I believe one reason to live life is to be who you are. Everyone is different. Labeling them doesn’t change who they are. Nobody can heat themselves up and fit into a mold that others have created. As a geeky child of 10, I was constantly bullied. I wore red, thick-rimmed glasses and was just starting to hit puberty. This made me an open target for insults. I didn’t fit in anywhere. There were two groups: the Korean boys who obsessed over Pokemon games and the “cool” kids. I could’ve changed. I could’ve just thrown off my embarrassing glasses and became “cool”. I didn’t.
Usually, they called me names that stung at that age. The words ‘loser’ or ‘stupid’ would fly out of their sneering mouths like they couldn’t keep it in. Sometimes they’d push me and demand me to get out of their way. Most days I went home wondering if I would miraculously ever fit in.
Once after gym, a boy snuck behind me and spat water all over my back. I was in shock. My first reaction was to turn around and give that boy a good beating. I wasn’t stupid; I knew I wasn’t strong enough to punch a boy three times my weight. Before, I had put on a placid face and smiled away their insults and abrasive actions. But he had crossed the line. My face reddened and I exploded into tears. The teacher asked me what was wrong. Couldn’t she tell? Was she oblivious to the obvious bullying occurring right under her nose? My back was drenched in water and spit; tears were rolling down my face like a rainstorm. I didn’t answer her. What was the point? Who cared about the short, Asian girl with bad skin?
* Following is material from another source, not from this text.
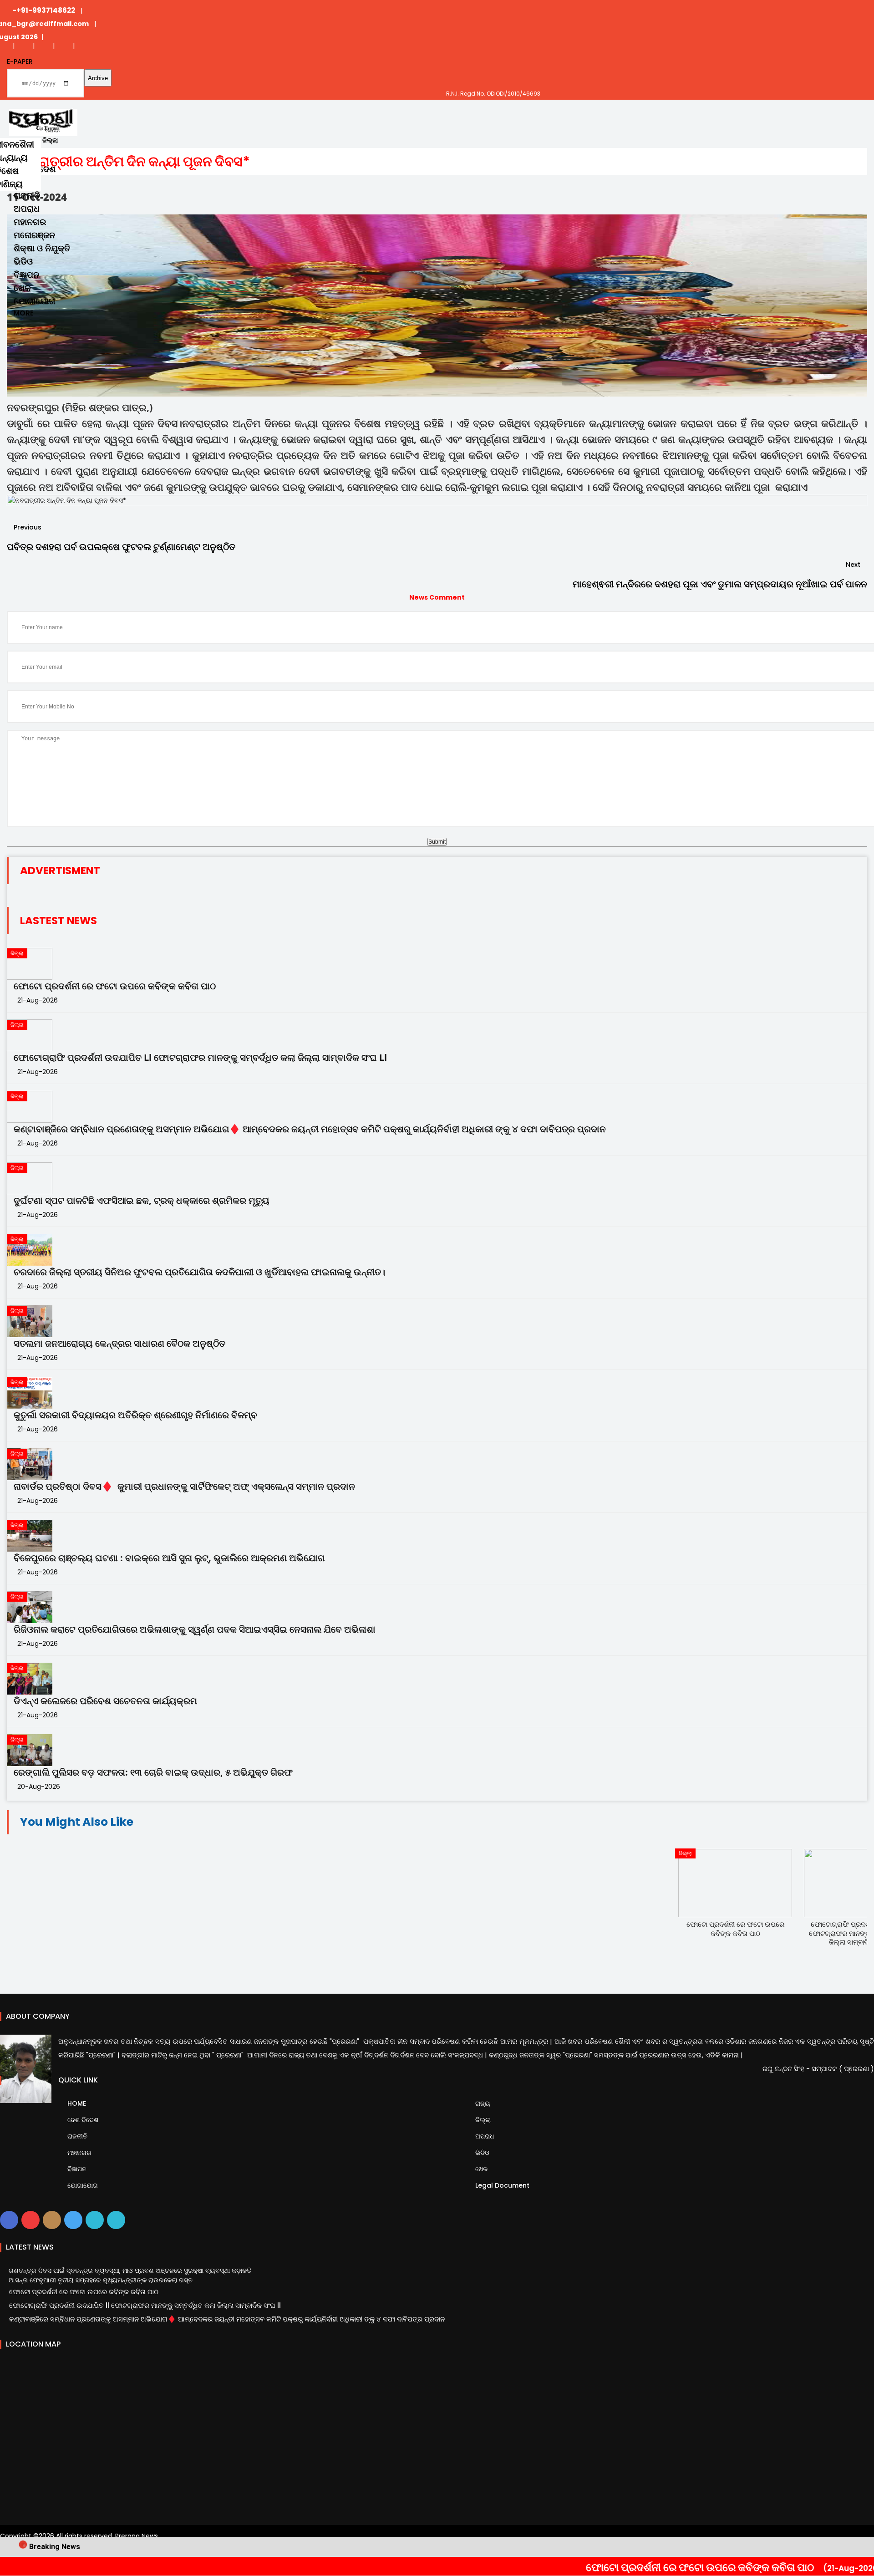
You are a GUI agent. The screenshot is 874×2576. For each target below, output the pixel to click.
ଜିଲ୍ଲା (482, 2119)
That day, I went home tear-stricken and spilled everything to my dad. How everyday I went to school and was greeted with snide remarks and bullying. He knew I was unhappy at school, but I had constantly pretended everything was fine. The next day, I was tentative to return to school, but my parents told me to stand up for myself. As I entered the classroom, no one met my eye or even noticed me. It didn’t bother me that I had officially become an outcast. Strangely, I liked it better that way.
I transferred schools the next year. I realized that being myself would automatically label me as a geek, a nerd, someone uncool. Frankly, I didn’t care. I started sixth grade with my red, thick-rimmed glasses, my hair in a tight ponytail and bad skin. What I could’ve done was change myself into someone else. It would’ve been easier to start a new school with a new identity. Instead, I started a new school with my old identity and a sense of self-pride. Over the summer, I realized I had lost my dignity, and had gotten sick of it. I developed a confidence and made sure whoever insulted me took back what they said. There was no messing around with me now.
I’m glad to say that I’m happy with who I am now, and I made the right choice not to let “society” get to me. There is no doubt that I will never change; I’ll always be that geeky, short, Asian girl and proud of it.